→ **What you have to do**
Which lines in the records below contain the string "pixel"? Find each one and copy it in full.

→ **Working data**
- - - -

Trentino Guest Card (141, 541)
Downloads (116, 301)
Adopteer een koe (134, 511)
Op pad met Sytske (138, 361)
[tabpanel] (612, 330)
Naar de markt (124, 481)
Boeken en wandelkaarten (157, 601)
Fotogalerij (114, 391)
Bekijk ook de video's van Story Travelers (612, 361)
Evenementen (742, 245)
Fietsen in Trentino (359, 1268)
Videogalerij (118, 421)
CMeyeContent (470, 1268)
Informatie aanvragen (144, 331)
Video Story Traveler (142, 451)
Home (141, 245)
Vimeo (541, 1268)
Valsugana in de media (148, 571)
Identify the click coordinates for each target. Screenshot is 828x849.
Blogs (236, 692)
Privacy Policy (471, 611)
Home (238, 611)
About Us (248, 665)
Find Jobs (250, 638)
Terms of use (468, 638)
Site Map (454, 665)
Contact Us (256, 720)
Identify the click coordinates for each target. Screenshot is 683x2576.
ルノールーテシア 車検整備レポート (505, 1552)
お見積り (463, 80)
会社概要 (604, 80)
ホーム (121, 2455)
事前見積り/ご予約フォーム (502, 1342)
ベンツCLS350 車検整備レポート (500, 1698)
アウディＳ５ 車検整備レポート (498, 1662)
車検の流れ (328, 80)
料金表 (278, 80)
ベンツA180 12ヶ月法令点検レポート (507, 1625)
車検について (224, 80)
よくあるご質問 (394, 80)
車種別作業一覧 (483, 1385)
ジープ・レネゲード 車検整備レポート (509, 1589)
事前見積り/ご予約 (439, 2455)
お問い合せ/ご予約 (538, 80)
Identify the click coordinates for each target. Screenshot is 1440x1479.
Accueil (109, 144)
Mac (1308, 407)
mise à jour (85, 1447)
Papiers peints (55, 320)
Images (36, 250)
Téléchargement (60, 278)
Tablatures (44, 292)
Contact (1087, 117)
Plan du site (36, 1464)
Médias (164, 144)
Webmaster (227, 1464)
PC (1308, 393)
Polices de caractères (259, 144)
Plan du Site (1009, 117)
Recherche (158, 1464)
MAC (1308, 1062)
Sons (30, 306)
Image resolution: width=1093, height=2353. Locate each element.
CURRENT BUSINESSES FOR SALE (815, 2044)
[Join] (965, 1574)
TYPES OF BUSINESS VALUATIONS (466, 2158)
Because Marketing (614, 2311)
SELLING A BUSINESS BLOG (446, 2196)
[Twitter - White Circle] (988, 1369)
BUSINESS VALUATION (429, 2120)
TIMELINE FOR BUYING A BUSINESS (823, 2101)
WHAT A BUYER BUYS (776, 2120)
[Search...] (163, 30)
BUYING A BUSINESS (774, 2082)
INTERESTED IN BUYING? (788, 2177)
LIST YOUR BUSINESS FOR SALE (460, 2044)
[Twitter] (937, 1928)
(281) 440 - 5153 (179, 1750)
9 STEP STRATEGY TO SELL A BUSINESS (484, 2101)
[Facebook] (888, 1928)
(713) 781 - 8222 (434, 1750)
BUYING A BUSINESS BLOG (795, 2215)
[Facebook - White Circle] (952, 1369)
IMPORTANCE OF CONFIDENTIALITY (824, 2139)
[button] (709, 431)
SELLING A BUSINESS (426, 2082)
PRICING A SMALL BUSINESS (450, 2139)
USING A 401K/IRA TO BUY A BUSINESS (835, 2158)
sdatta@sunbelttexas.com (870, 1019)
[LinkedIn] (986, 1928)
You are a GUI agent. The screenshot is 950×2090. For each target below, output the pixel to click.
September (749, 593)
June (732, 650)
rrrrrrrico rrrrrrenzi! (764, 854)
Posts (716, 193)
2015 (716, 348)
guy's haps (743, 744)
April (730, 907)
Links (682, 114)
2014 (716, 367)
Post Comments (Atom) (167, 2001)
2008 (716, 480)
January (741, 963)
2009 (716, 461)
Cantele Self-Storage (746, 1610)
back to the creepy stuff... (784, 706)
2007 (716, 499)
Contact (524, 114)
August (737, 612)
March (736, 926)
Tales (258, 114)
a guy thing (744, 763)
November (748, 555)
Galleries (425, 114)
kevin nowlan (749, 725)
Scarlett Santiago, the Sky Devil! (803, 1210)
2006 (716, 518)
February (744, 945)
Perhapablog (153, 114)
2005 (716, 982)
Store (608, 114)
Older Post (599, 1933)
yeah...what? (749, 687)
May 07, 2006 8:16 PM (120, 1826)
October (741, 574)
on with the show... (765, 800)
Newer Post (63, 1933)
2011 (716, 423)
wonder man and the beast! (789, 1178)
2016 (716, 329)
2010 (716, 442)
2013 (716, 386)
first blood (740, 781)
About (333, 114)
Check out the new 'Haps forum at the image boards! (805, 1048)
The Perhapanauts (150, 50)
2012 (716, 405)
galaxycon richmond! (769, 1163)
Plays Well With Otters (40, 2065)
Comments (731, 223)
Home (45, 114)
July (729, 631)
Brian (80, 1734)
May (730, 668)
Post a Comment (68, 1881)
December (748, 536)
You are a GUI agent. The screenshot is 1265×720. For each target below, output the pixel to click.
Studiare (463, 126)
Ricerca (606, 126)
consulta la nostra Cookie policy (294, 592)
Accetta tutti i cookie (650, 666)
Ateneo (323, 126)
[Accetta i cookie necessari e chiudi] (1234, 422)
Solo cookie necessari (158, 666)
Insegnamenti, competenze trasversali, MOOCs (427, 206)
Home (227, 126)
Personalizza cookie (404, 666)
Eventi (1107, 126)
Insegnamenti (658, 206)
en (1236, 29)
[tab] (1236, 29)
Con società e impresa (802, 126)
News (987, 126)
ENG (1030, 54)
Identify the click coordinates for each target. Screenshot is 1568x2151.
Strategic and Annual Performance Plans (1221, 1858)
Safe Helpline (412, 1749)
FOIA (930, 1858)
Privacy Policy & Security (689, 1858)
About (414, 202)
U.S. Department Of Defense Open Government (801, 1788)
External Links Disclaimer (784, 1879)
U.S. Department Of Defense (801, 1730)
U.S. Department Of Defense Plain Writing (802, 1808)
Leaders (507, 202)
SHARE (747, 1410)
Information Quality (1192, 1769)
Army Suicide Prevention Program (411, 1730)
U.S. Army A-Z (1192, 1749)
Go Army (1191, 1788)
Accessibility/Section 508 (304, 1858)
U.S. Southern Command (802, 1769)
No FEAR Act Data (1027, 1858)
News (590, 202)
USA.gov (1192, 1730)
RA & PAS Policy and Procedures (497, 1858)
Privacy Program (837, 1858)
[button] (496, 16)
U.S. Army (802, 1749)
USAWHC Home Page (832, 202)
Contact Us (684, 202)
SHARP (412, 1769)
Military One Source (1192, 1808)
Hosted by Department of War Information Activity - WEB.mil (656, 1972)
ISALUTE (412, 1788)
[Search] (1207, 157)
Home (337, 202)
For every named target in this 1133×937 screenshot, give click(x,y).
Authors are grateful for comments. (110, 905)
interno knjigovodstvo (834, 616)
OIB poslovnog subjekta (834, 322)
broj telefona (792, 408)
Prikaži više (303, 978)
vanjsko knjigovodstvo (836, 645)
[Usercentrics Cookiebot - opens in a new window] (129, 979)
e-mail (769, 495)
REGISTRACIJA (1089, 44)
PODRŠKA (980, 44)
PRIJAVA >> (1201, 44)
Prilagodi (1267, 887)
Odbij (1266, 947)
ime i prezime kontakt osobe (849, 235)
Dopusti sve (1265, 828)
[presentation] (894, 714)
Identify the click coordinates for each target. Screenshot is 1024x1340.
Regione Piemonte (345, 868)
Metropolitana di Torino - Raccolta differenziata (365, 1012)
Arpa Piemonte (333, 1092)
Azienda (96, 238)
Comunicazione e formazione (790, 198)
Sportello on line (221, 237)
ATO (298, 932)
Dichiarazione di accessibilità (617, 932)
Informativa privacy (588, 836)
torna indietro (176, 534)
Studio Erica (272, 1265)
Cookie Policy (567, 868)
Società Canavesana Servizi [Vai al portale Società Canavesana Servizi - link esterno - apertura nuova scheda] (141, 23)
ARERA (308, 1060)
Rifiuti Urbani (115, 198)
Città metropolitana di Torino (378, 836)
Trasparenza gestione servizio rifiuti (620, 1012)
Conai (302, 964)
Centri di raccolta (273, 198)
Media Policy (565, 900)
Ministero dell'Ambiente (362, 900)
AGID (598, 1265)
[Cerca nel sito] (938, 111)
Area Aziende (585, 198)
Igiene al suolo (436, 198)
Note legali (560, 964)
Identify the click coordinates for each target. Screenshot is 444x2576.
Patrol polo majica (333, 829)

- - - -

→ **Solution to this task**
You are a GUI agent. The screenshot is 950×2090. For each target below, output the pixel to click.
You are a GUI agent. The screenshot is 1265×720. For each target below, output the pixel to click.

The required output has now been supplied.